Whether it’s a product manager or a decision maker in another role, every person in the company needs to understand how data protection, compliance with data protection standards, and adherence to new data protection regulations will help them achieve their specific goals. Therefore, the better the company succeeds in linking data protection regulations, restrictions and obligations to corporate values, product quality and value creation, the more employees will accept and internalize this.

The best way for data protection officers to work with the product team is to create a top-down and bottom-up approach to embed Privacy by Design. That is, executive drive and pressure help product teams feel supported while diminishing concerns about whether privacy-focused product development is on target, for example, because it takes up extra time. It must be very clear that data protection is both fully supported and explicitly desired by the company.

Changes in the data protection landscape

The advertising space is currently undergoing a lot of changes, from Web3 and various blockchain developments, Google’s Privacy Sandbox coming to Android, and the final end of third-party cookies being in sight. A new e-privacy regulation is also being explored in the EU. It’s all part of a larger discourse and narrative, and we’ll see more countries and industries embrace the idea that privacy can be managed positively, not restrictively. This is the phase that every technology goes through at some point.
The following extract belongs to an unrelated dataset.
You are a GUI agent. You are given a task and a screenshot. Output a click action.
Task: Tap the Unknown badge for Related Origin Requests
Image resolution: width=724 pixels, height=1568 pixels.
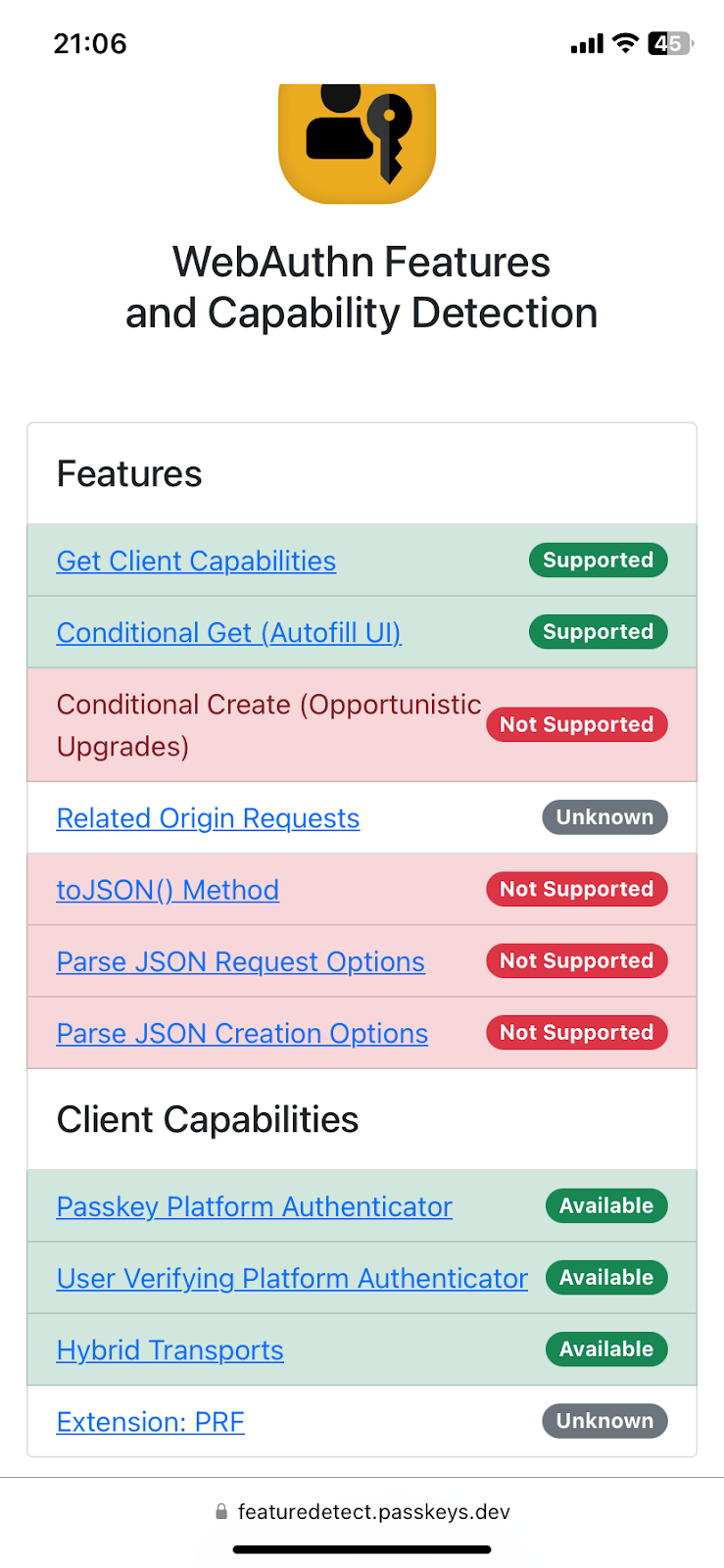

The Internet itself is the best example of this evolution: in the beginning, there was a certain “anything is possible” mentality – all players tried to be the fastest and outdo each other. At some point, however, the technology reached a point where it needed to be unified and clear rules were introduced that applied to everyone. That is why the second half of 2023 will be all about the imperative standardization of data protection technology, where data protection is no longer seen as a limitation, but as a foundation and selling point for forward-looking companies.